▶ AIM OF THE EXERCISE
Reproduce every one of the records below word for word, omitting the pictures.

▶ STORED RECORDS
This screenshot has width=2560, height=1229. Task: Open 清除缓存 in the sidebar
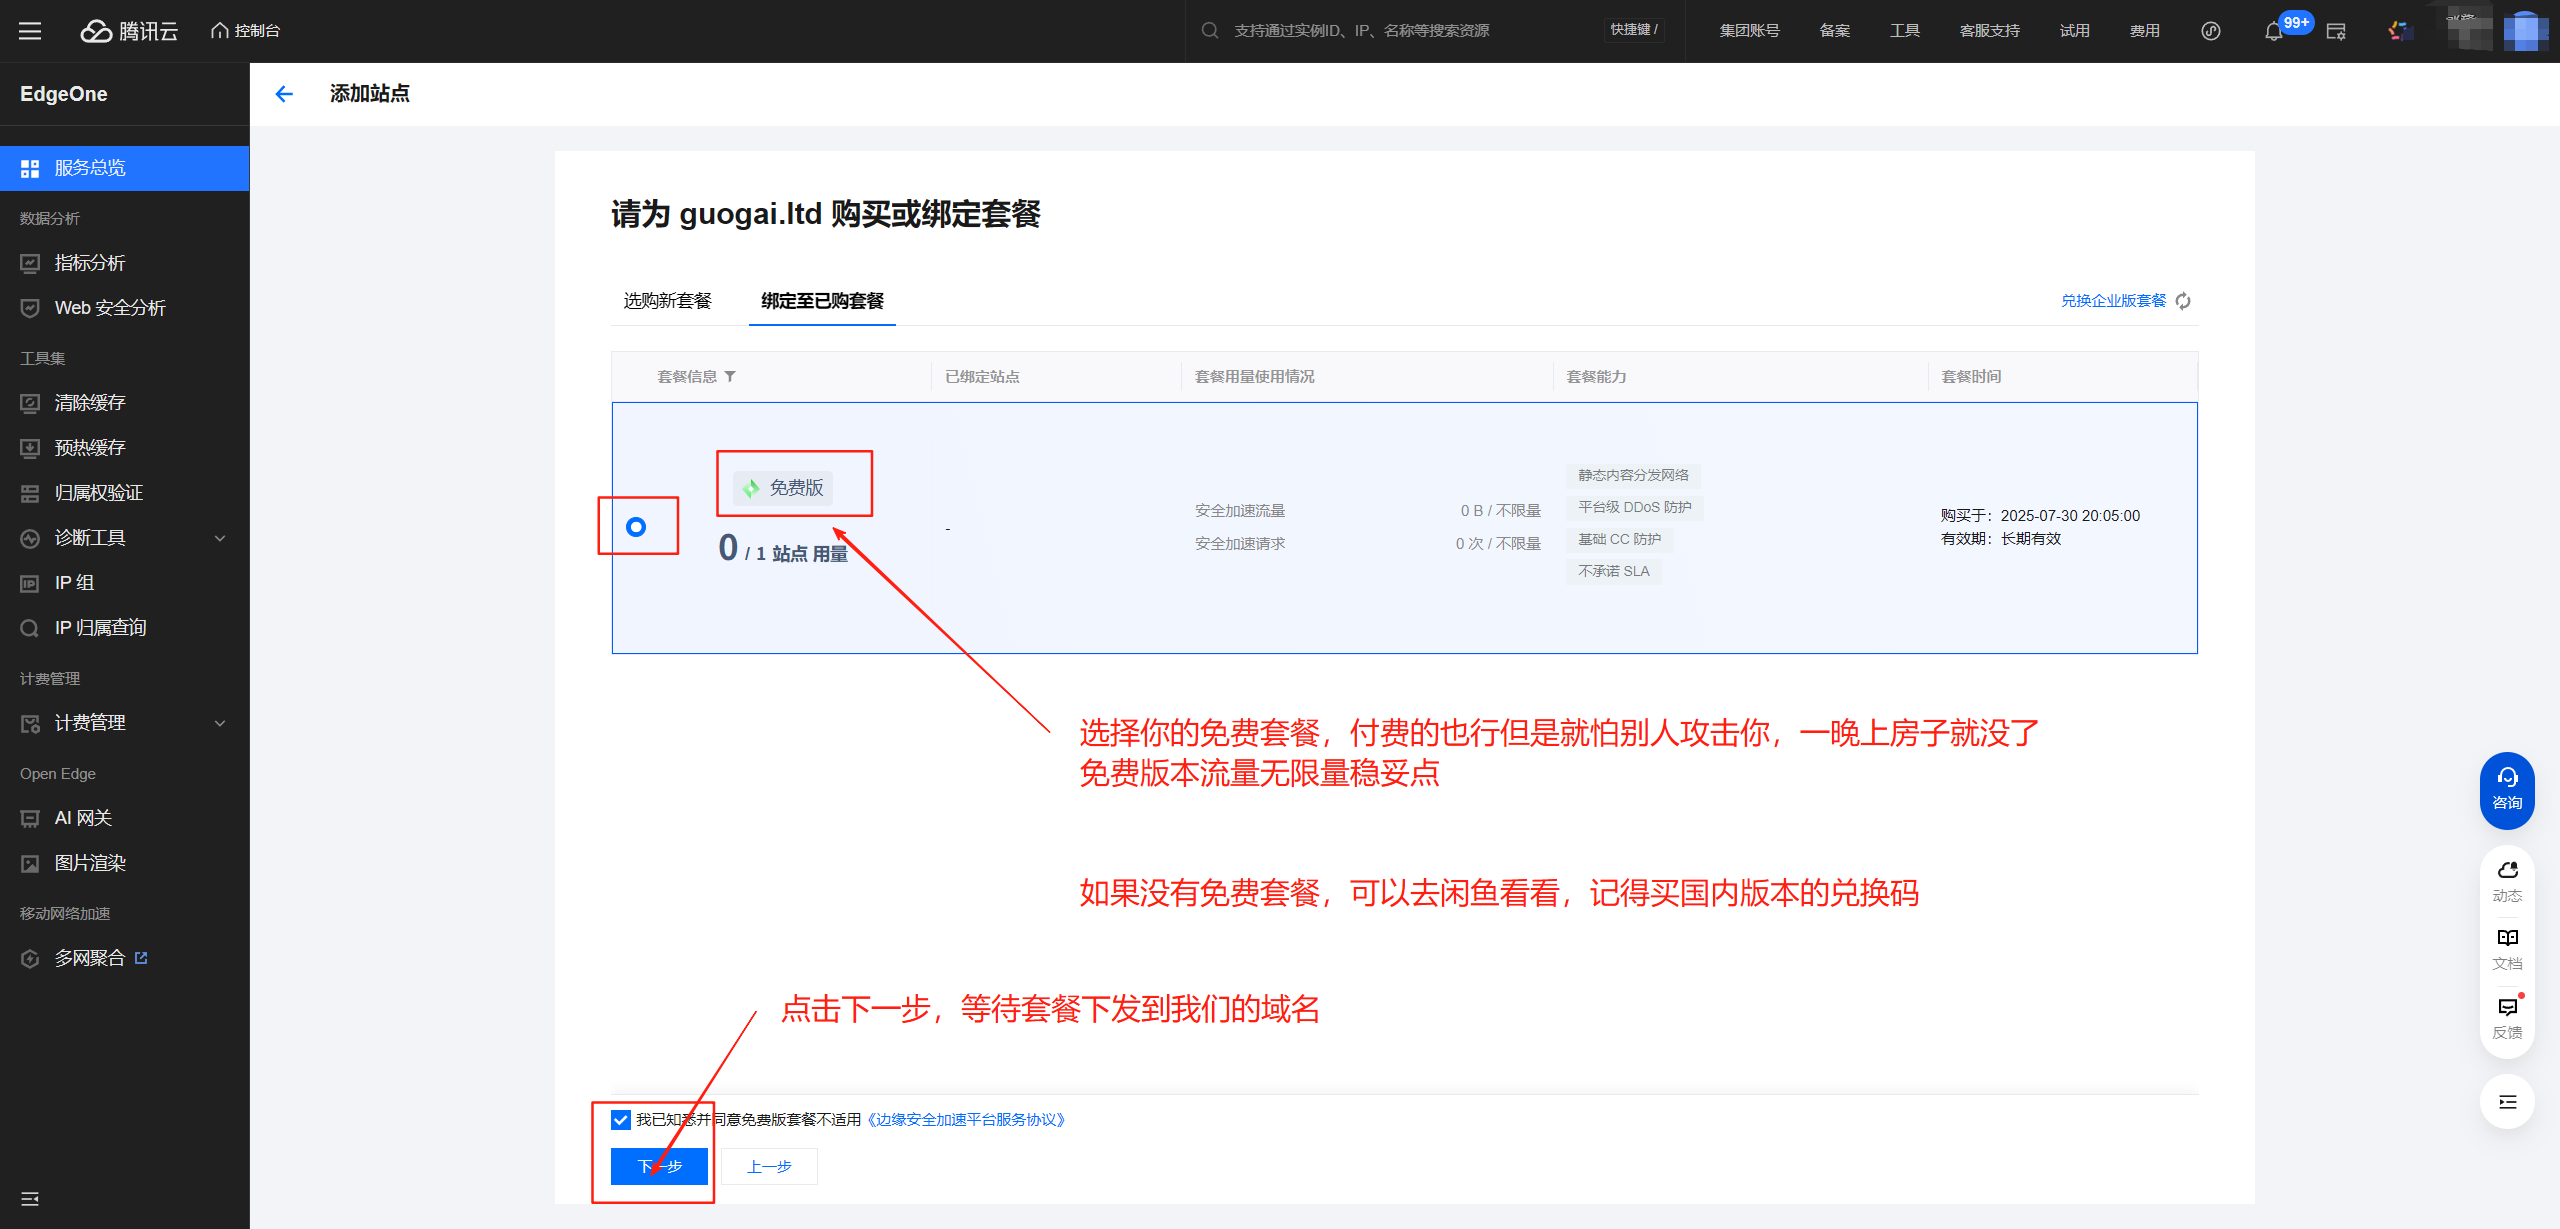pyautogui.click(x=90, y=403)
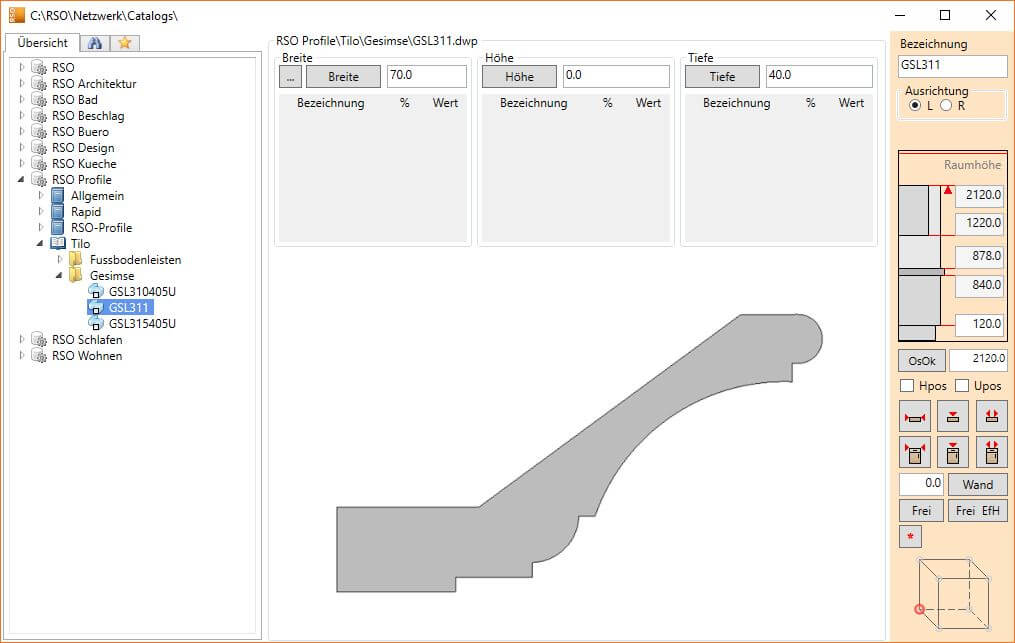Click the Wand button
This screenshot has width=1015, height=643.
[977, 485]
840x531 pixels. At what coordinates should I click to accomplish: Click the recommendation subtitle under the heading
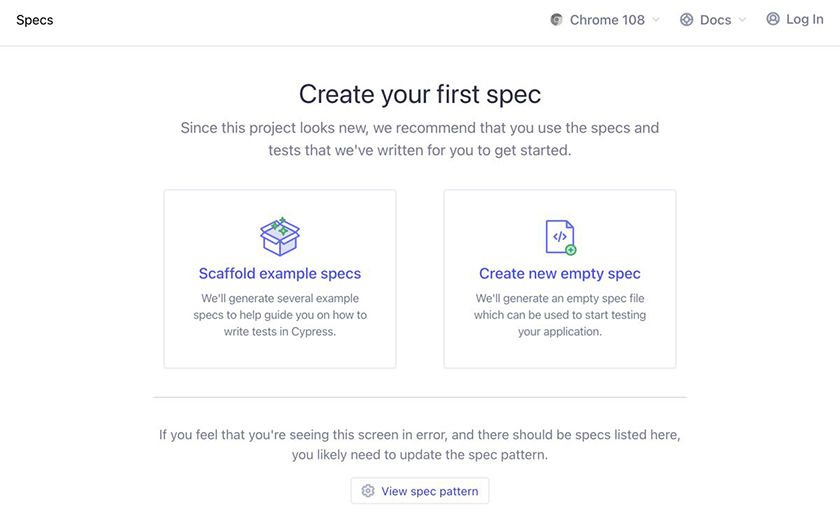420,139
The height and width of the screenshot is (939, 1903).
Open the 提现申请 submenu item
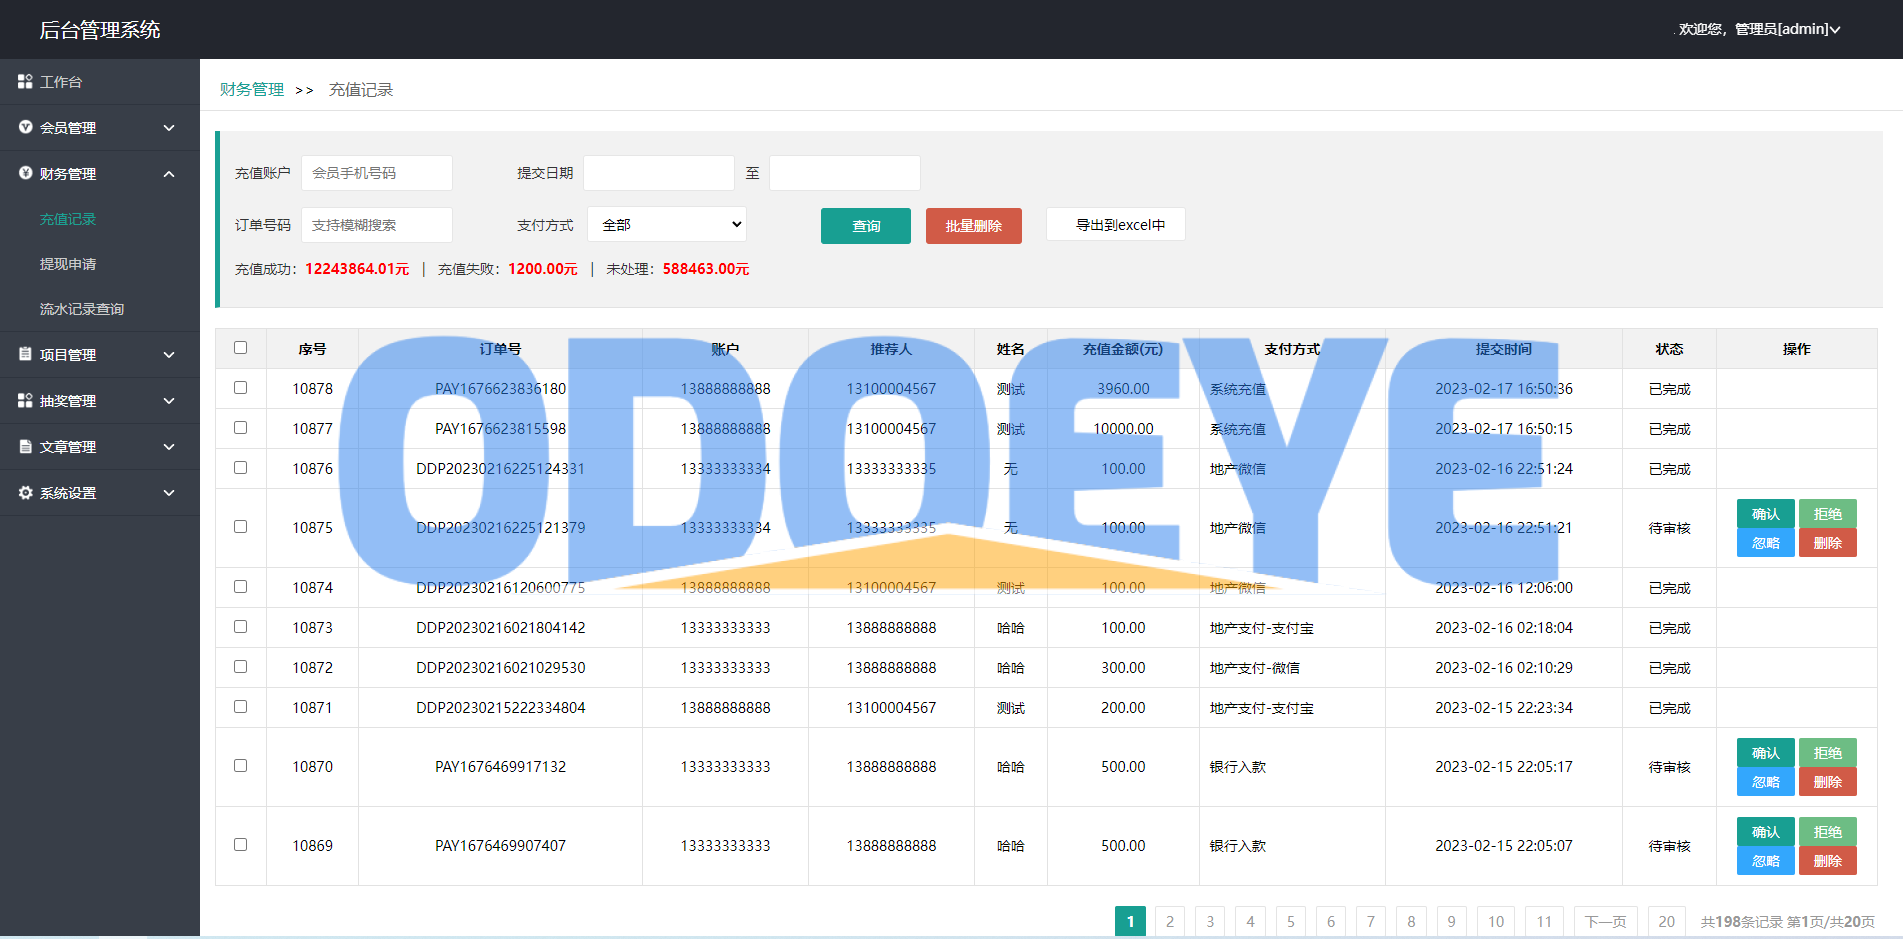point(68,264)
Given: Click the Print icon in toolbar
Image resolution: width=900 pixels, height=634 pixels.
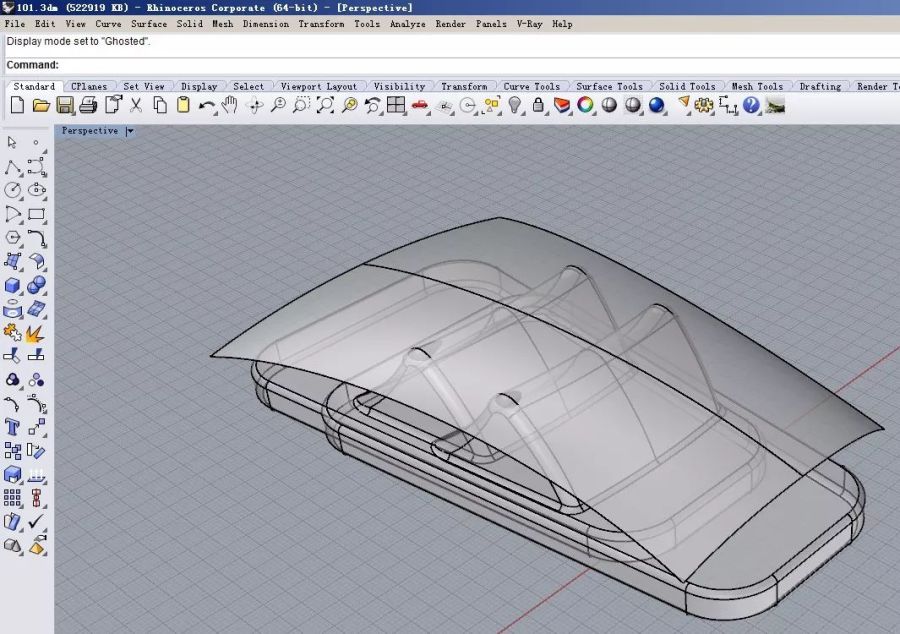Looking at the screenshot, I should click(x=88, y=105).
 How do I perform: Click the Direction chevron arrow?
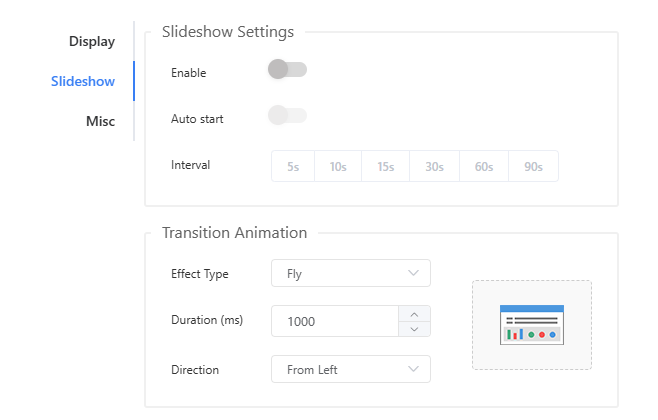coord(414,369)
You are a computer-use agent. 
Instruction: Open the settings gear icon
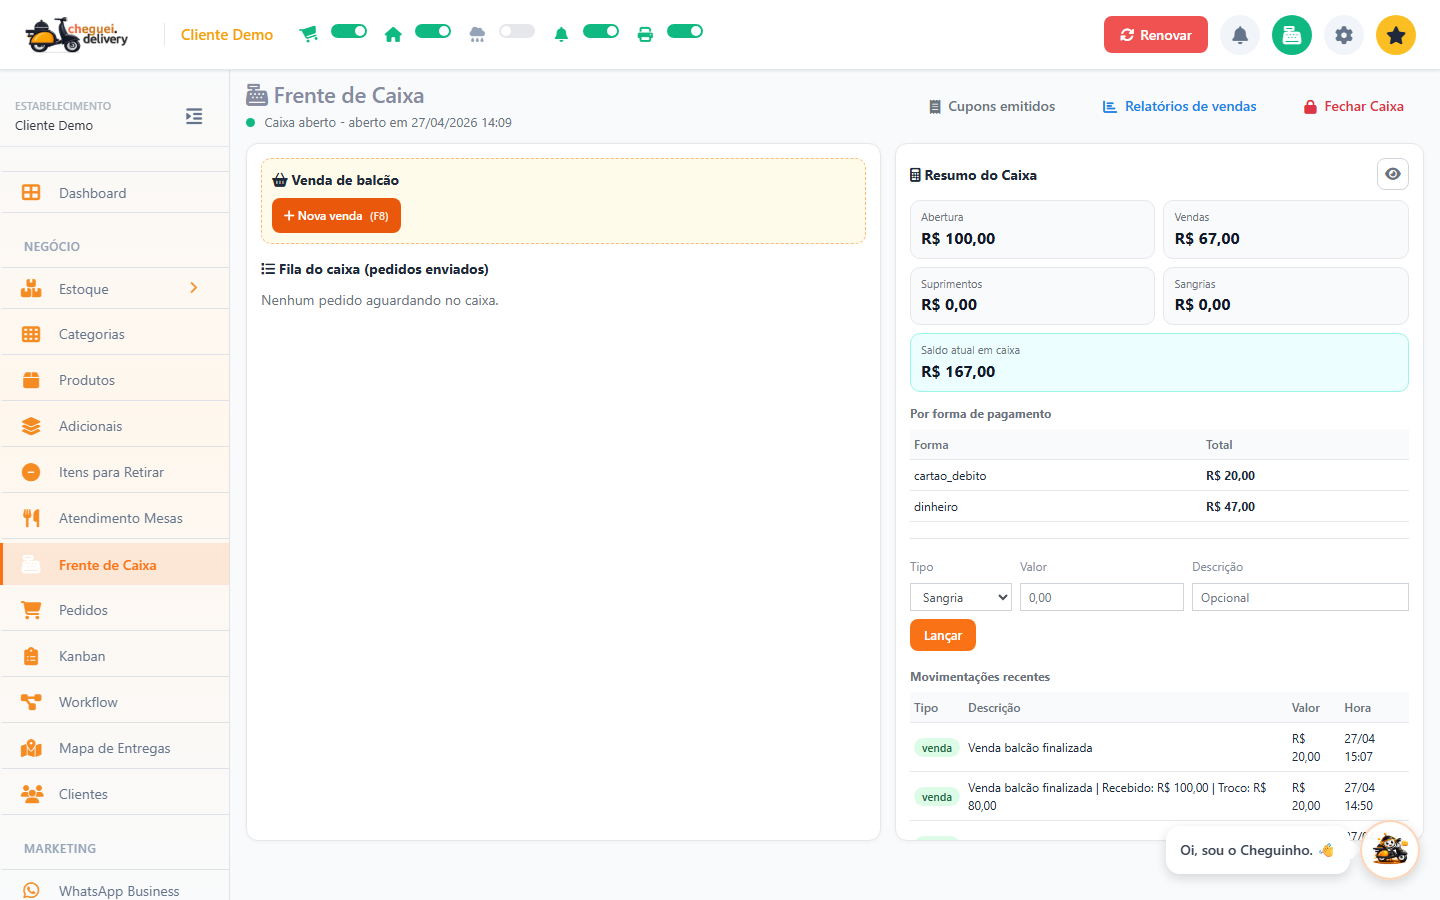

▶ RESPONSE BELOW
This screenshot has width=2560, height=1229. Task: Open 清除缓存 in the sidebar
pyautogui.click(x=90, y=403)
Click the Wand button
This screenshot has width=1015, height=643.
[977, 485]
840x531 pixels. At what coordinates should I click to accomplish: Click the recommendation subtitle under the heading
420,139
The height and width of the screenshot is (939, 1903).
Open the 提现申请 submenu item
point(68,264)
Given: Click the Print icon in toolbar
Image resolution: width=900 pixels, height=634 pixels.
Looking at the screenshot, I should click(x=88, y=105).
 How do I perform: Click the Direction chevron arrow?
coord(414,369)
You are a computer-use agent. 
Instruction: Open the settings gear icon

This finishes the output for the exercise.